DC Trident is a professional swimming team based in Washington, D.C. DC Trident competes in the International Swimming League (ISL), which is a global, professional swimming league consisting of ten teams: the DC Trident, the New York Breakers, the L.A. Current, the Cali Condors, the Aqua Centurions, Energy Standard, the London Roar, Team IRON, the Toronto Titans, and the Tokyo Frog Kings.

Team history and formation
The team was founded in 2019 as part of the ISL's inaugural season. League founder and President Konstantin Grigorishin selected multi-Olympic medalist Kaitlin Sandeno as the club's general manager.

2019 ISL season 
DC Trident competed in three meets around the world throughout the three-month-long season. The team finished in an overall standing of sixth, scoring 975 total points, and winning a total of 14 races. The men and women contributed nearly the same number of points to the team total, with the women earning 476 points and the men earning 463. The league was split into two brackets, consisting of four teams each – two American and two European clubs. DC Trident competed in a bracket with the Cali Condors, Energy Standard, and the Aqua Centurions.

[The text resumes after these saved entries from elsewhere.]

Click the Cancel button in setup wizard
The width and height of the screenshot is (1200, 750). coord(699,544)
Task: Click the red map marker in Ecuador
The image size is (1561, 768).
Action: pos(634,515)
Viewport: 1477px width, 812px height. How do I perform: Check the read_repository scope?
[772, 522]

DC Trident's first meet took place October 5–6 in Indianapolis, Indiana in the United States, where the team took third place. Its next competition took place the next week, October 12–13 in Naples, Italy, where DC Trident once again took third place, this time by a mere half of a point.

The team's third and final meet took place November 16–17, just outside the team's home of Washington, D.C. in College Park, M.D. Labeled by the league as "The American Derby," the meet featured all four ISL teams based in the United States. Following the pattern of the first two meets, DC Trident edged out the New York Breakers to earn third place.

2019 roster

Match results

The Legend of the Trident
In commemoration of their first season, DC trident announced The Legend of the Trident comic and souvenir program. Created in conjunction with multi award-winning editor Rantz Hoseley, the comic book consists of photos and information on the team and its members, along with an exclusive comic book story written by New York Times bestselling writer Tony Lee.

2020 ISL season
DC Trident competed in the second season of the ISL with an updated 2020 roster.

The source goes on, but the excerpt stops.